* **Task requirements**
Copy out exactly the lines that begin with the one containing "The image size is (800, 434)." and continue until the last line of the material.
Data for review START
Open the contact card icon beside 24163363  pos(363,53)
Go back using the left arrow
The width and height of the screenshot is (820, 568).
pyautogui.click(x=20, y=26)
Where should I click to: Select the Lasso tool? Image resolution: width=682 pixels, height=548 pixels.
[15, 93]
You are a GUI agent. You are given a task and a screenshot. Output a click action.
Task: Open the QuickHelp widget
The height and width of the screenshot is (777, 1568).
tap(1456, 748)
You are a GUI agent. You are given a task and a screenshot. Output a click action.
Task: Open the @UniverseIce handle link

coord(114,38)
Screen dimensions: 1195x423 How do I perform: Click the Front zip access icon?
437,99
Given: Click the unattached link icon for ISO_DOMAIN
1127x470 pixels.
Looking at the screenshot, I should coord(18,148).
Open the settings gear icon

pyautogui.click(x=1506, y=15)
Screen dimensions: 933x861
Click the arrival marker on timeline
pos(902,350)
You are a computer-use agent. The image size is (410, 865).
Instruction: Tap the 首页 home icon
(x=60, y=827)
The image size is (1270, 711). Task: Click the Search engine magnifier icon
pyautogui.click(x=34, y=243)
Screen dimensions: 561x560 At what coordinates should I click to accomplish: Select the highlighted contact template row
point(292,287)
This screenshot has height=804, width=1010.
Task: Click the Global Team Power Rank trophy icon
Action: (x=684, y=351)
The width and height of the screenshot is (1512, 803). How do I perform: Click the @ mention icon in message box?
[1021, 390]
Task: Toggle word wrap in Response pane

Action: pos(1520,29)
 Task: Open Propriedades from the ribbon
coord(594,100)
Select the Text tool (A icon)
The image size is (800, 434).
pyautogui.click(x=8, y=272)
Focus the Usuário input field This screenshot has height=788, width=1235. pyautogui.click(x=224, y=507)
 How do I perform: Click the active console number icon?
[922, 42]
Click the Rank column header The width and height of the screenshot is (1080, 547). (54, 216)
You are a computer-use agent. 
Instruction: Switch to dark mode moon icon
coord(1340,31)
Data for review END
* **Solution**
The image size is (800, 434).
pyautogui.click(x=8, y=272)
Focus the Usuário input field This screenshot has height=788, width=1235. pyautogui.click(x=224, y=507)
 How do I perform: Click the active console number icon?
[922, 42]
Click the Rank column header The width and height of the screenshot is (1080, 547). (54, 216)
You are a computer-use agent. 
Instruction: Switch to dark mode moon icon
coord(1340,31)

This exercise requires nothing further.